Scans over the metadata portion of the log tend to hang for a long period of time, currently around 20 minutes. I recently tracked down the cause (I think). Internally, we have a thin convenience layer above LevelDB where we can say things like "give me an iterator from position X to position Y in the log". The convenience layer creates an iterator, seeks to position X, and then repeatedly calls Next() until it reaches a key greater than Y. If Y happens to be the last position in the log, then our loop won't terminate until it has reached an undeleted value after the replication_log/metadata key range. This means it will scan through all the deleted (but not scavenged) data in replication_log/payload. According to GetApproximateSizes, this "dead" region currently occupies around 25GB.

Once we realized what was happening, we wrote an empty "sentinel" value at replication_log/payload. When our iterator scans past the end of the replication/metadata/nnnnnnnnnnnn region, it now encounters the sentinel and halts; we no longer observe stuck iterators.

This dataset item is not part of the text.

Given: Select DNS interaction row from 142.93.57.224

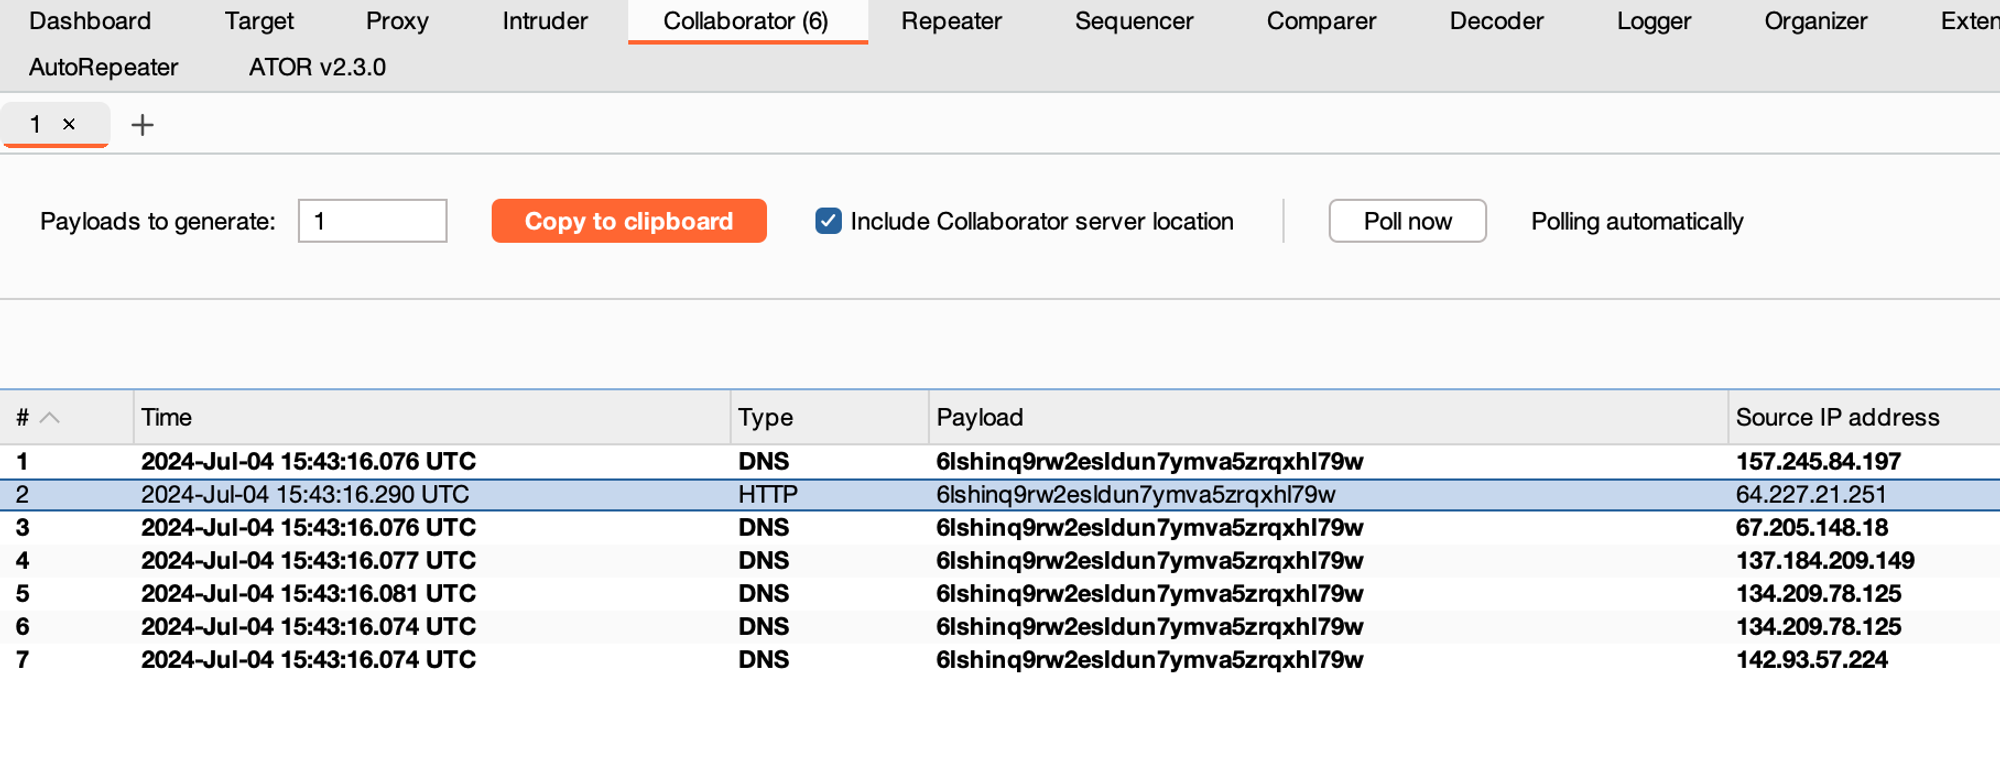Looking at the screenshot, I should (x=1000, y=660).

This is similar to Issue 777 : https://code.google.com/p/leveldb/issues/detail?id=77

This leads to the question, why are the deleted payloads not eventually compacted away? I don't completely understand the compaction logic, but it seems that if there are never any writes to a particular key range, and the segments in that key range don't overlap, then those segments will never be visited by the compactor. Compaction::IsTrivialMove() will return true, and the segment will be pushed intact down to the next level. It looks like even a manual compaction wouldn't help (though I haven't tried it yet) -- if I'm reading DBImpl::CompactRange correctly, it will not touch segments at the bottom level. I see that this is a useful optimization in most cases, but it breaks down here. As a fix, perhaps a segment could be annotated with some metadata indicating how much self-masking (multiple timestamps at the same key) it contains? Then the IsTrivialMove optimization could be disabled for segments with significant self-masking.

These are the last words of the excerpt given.